Make sure that the temperature inside your incubator is the same as what it showed on your test thermometer, your digital thermostat, or the little
dial that you bought at the hardware shop. Very, very often you get the result that the eggs don’t hatch in the incubator, because the inside
temperature is two degrees or three degrees higher or lower than the actual temperature that you want.
Digital incubators have to be calibrated, that means it can show a temperature of 40°c inside as 37, 3°c on the outside, no eggs will hatch in that
machine and it is your fault for not calibrating it. The best way to check the temperature in your machine is to buy four “clinical thermometers”; these
are the little thermometers they put under your tongue when you are not feeling well.
It is no use putting them directly into a machine without covering the mercury bulb with plasticine clay or putty, because if you don’t cover it with
plasticine clay or putty it will only show you the spikes and the highest temperature that might be in your machine for a few seconds.That is not
correct; you want an average temperature that is why you put a ball of 20 mm putty around the mercury bulb of the clinical thermometer. You leave
that in between your eggs for approximately one day for the whole machine to stabilize out, then you take them out and you measure or you read
that temperature, that temperature is usually correct.
After that, you can see by how many degrees or points of a degree your digital thermostat is incorrect or your alcohol thermometer is incorrect, you
can adjust accordingly.

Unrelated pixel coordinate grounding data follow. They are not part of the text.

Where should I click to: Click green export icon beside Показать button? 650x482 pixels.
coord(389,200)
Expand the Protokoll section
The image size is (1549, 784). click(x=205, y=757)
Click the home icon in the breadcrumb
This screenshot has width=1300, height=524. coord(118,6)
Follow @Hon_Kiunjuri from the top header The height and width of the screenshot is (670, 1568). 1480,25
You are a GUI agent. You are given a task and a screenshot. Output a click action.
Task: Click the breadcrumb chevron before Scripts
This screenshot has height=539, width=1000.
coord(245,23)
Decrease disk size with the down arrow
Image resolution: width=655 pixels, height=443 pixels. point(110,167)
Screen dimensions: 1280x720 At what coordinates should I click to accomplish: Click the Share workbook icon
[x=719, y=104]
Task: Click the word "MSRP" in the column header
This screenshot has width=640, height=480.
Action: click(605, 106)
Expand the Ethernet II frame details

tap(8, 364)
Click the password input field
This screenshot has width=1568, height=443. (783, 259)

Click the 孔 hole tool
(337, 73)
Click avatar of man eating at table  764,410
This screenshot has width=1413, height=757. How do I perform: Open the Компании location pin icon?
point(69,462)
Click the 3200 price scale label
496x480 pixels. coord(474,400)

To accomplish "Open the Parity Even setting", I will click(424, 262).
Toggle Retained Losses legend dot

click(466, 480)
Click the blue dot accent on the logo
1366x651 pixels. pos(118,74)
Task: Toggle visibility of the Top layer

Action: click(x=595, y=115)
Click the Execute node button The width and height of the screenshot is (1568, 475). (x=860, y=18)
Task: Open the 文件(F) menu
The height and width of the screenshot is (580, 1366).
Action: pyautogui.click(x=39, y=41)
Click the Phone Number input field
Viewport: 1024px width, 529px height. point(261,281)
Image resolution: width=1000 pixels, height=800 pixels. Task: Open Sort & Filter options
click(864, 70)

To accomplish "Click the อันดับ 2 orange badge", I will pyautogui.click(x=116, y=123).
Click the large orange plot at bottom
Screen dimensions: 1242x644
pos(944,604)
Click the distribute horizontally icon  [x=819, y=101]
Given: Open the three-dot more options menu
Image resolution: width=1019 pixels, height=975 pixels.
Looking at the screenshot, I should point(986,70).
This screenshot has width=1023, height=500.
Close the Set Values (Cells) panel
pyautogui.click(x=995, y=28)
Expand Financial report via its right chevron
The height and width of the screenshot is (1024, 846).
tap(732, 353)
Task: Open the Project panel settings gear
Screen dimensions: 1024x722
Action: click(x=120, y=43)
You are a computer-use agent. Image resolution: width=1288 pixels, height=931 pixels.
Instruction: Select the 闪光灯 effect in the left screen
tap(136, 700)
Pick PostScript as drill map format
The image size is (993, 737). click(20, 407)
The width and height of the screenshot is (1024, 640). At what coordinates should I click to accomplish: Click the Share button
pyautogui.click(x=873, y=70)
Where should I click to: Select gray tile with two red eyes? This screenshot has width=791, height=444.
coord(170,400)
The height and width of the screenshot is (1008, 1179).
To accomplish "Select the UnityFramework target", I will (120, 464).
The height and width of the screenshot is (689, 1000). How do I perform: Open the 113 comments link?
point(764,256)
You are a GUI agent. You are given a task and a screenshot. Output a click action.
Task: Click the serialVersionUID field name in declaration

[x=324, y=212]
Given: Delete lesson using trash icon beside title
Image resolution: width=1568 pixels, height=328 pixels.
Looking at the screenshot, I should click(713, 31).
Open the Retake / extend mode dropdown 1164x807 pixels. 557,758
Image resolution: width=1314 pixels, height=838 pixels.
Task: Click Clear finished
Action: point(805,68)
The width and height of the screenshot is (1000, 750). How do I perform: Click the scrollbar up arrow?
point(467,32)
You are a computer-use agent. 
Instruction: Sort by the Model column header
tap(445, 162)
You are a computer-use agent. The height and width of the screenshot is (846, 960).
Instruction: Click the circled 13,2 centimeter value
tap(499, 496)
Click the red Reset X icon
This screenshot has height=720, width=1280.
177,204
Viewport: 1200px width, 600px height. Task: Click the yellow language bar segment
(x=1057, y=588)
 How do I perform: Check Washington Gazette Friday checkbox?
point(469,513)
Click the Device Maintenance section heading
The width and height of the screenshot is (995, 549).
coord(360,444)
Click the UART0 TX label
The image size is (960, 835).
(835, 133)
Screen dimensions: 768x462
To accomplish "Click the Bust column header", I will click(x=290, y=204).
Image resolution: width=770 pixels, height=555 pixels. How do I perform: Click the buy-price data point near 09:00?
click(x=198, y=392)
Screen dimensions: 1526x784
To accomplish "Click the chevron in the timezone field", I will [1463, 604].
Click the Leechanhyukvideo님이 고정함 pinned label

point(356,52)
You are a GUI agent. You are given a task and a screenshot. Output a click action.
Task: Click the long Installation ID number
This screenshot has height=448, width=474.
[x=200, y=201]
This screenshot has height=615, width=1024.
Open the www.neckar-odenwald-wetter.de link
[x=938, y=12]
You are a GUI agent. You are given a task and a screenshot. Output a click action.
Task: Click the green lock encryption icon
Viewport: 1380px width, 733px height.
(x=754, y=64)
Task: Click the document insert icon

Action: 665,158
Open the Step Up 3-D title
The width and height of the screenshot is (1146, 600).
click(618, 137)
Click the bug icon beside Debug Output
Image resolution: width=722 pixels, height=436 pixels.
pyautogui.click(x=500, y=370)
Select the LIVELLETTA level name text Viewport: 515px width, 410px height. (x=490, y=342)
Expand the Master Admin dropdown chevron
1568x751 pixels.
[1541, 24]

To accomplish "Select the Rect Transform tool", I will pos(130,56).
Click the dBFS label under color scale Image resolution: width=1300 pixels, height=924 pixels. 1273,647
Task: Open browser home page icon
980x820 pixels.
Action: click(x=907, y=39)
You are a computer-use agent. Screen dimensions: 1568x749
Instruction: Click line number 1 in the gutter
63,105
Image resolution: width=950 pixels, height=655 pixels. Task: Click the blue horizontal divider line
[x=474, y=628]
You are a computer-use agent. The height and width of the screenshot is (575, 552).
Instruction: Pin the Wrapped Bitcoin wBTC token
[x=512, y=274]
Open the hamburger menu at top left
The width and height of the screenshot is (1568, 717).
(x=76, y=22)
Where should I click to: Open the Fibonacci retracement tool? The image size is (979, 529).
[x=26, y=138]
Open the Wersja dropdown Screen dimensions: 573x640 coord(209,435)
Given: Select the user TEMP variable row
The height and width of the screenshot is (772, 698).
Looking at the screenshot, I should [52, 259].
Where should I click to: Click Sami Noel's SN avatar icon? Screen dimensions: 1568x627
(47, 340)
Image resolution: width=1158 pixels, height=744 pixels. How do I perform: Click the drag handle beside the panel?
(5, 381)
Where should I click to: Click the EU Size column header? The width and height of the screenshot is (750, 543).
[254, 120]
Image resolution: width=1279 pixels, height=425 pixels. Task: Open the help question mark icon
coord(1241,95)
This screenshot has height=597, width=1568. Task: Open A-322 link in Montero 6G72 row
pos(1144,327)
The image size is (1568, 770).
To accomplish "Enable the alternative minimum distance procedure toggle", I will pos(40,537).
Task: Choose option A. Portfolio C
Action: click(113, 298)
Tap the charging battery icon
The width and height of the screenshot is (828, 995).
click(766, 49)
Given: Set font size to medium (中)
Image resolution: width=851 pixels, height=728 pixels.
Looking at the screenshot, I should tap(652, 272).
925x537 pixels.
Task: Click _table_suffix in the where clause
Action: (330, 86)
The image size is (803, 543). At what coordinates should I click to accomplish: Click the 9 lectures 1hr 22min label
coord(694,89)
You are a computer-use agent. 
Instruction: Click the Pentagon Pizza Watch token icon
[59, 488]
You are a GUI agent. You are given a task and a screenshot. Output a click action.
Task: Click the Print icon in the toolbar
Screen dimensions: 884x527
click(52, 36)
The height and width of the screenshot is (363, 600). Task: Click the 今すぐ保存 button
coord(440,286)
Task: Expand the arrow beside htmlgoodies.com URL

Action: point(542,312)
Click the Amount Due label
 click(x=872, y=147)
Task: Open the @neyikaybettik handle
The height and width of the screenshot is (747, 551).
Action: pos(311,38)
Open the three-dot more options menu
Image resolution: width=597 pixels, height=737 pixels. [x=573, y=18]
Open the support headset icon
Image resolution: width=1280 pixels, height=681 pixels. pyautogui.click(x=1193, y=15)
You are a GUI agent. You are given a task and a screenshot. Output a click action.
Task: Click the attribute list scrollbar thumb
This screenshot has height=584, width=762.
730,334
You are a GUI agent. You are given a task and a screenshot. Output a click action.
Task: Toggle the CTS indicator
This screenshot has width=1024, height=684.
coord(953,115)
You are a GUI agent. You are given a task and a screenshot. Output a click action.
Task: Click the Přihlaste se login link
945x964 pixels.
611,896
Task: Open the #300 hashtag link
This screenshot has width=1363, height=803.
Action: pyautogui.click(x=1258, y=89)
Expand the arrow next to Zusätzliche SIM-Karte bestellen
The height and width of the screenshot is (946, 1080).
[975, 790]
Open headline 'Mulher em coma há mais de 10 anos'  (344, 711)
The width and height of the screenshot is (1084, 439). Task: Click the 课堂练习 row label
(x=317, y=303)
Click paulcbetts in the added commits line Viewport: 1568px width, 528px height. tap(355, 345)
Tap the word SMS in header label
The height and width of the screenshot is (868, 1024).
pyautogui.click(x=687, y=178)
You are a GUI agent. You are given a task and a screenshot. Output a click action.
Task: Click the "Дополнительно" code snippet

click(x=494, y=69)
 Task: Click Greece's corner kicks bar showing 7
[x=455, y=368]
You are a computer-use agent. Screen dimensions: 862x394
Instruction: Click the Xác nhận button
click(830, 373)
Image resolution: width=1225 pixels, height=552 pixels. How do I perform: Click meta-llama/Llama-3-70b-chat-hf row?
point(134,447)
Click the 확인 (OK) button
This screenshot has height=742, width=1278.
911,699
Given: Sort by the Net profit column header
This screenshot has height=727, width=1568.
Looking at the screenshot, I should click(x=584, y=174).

In case your incubator is using mercury contact thermostats, which is still one of the best thermostats ever invented, you are
responsible for checking that it hasn’t split and stop and switches on and off at a higher temperature that what is necessary. Digital thermostats can
be out by as much as 9°c above and 9°c below the actual temperature inside the machine. Alcohol, glass and plastic thermometers can be up to
1°c out.
WHAT NEXT?
Now there are problems!
The glass thermometer is wrong. The digital thermometer can be 9°c out. The analog thermostat has been set against the wrong testing
thermometer. The contact thermostat has been bumped and works to high, this is exactly when you start blaming the incubator manufacturer, and
you say that his incubator is no good. That is not so. It is entirely your fault. You have to check the temperature inside the machine, go and buy at
least four clinical thermometers and test the temperature inside the machine.
HUMIDITY:
There is a large variation in humidity settings for various different types of birds.
– 3 – March 12, 2014
However, they all have one thing in common, that is a 15% weight loss during the incubation time before the bird pips. So, if you increase the
humidity the egg will loose less weight because it cannot get rid of its water, and the end result would be a bird that is fat and plump and does not
hatch. It hasn’t got the strength to pip. Or it drowns in the egg shell.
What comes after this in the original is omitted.